━━━ Supplied information ━━━

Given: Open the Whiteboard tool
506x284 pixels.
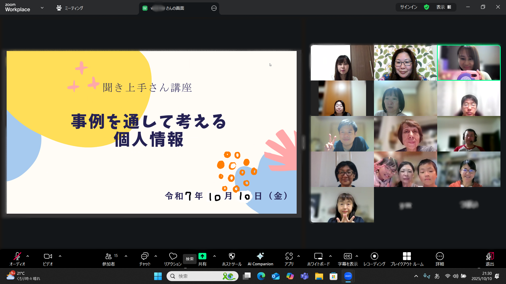Looking at the screenshot, I should (318, 256).
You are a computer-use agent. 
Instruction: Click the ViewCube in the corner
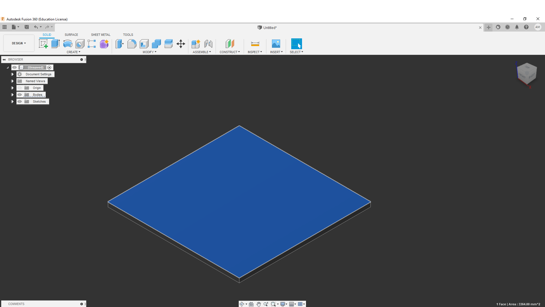pyautogui.click(x=527, y=74)
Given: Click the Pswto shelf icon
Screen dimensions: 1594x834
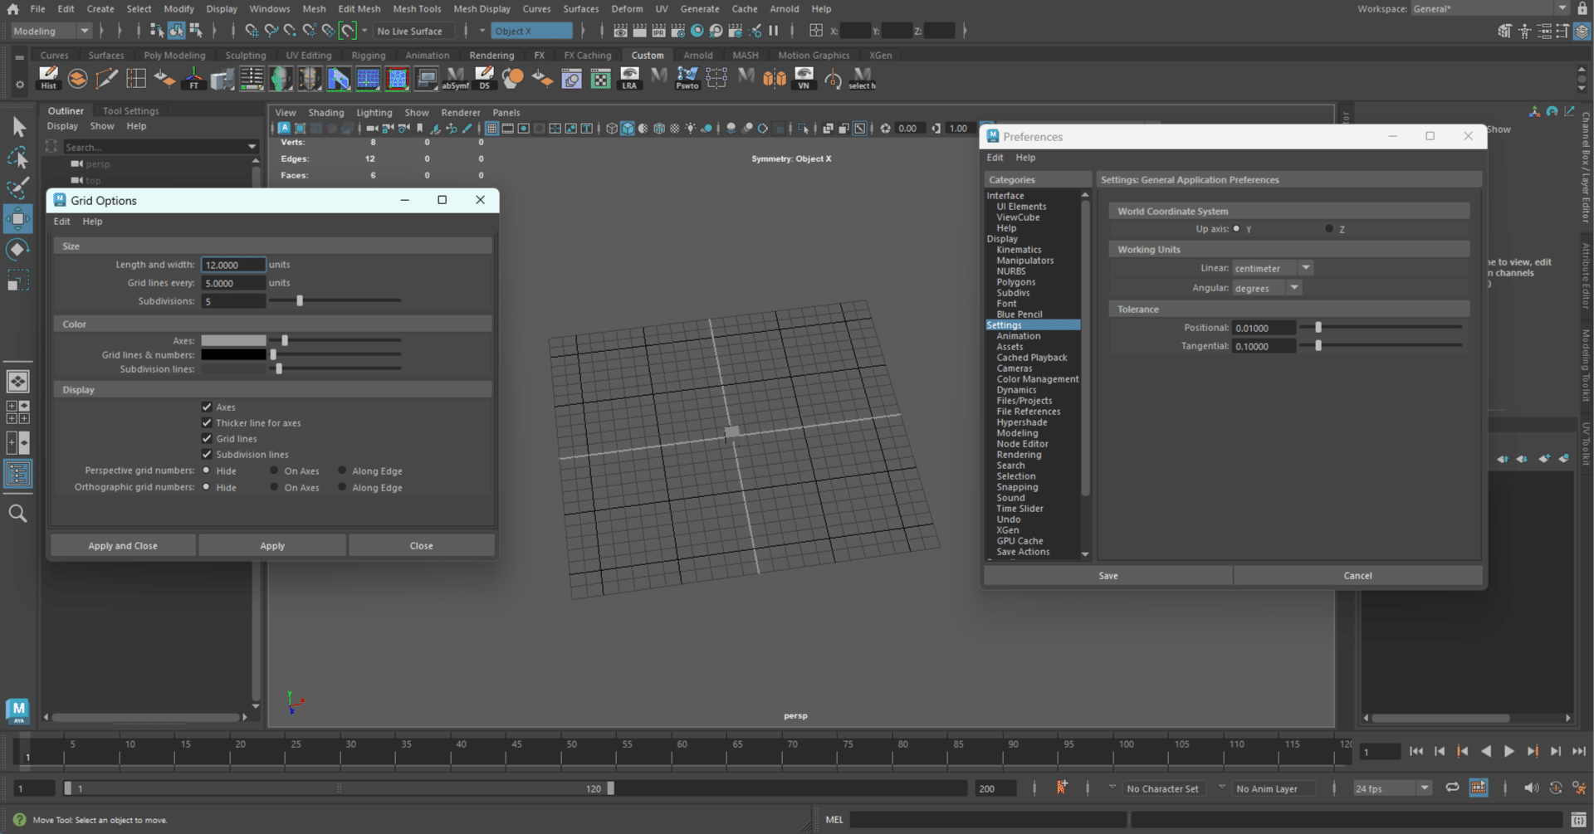Looking at the screenshot, I should coord(687,77).
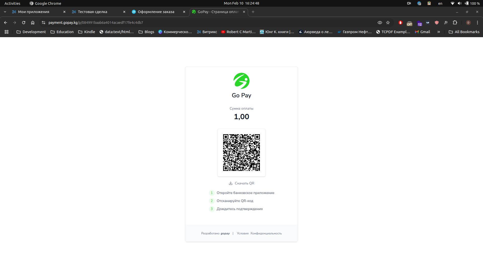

━━━

■ **Problem description**
Your task is to give again, unchanged, the lines from the line that contains "Instruction: Click the ViewCube in the corner" to the end of the records. Include both end lines but no pictures.

■ **Exercise solution**
Instruction: Click the ViewCube in the corner
pyautogui.click(x=527, y=74)
Given: Click the Pswto shelf icon
Screen dimensions: 1594x834
Looking at the screenshot, I should coord(687,77).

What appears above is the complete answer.